Stored items

%%

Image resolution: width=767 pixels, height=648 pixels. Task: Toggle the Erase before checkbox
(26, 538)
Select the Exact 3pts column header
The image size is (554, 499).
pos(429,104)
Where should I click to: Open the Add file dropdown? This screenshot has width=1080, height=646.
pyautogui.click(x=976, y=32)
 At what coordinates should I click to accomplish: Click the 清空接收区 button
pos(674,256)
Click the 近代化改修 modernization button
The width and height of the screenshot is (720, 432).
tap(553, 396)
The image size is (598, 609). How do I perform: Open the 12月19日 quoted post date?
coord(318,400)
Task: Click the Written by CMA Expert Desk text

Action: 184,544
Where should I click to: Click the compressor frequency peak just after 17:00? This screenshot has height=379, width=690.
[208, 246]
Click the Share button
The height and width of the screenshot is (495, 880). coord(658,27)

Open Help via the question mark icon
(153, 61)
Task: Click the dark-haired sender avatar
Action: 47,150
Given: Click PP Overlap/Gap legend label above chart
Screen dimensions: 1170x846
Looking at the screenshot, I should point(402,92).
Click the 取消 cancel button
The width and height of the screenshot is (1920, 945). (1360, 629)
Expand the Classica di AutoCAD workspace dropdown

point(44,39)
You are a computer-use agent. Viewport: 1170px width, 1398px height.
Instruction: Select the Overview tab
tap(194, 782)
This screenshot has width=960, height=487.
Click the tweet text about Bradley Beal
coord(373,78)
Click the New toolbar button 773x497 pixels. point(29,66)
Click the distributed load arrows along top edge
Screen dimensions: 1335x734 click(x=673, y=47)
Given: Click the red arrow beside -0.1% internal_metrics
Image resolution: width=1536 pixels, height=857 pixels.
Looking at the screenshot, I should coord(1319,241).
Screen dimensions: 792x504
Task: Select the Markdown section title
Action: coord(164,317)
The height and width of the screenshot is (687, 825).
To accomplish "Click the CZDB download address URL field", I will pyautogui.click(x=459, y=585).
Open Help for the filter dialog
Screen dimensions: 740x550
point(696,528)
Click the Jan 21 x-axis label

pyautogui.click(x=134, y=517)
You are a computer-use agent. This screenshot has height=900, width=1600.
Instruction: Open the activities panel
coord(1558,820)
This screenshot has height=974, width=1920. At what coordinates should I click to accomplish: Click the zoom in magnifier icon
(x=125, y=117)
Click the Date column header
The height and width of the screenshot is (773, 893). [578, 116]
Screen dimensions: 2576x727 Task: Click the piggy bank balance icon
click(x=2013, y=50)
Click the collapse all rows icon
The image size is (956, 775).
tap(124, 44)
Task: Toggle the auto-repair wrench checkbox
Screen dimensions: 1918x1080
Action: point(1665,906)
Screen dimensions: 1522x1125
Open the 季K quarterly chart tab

%%

> ACTIVITY:
One number only, please: the count of lines in the data that hold the word "agent".

> ANSWER:
2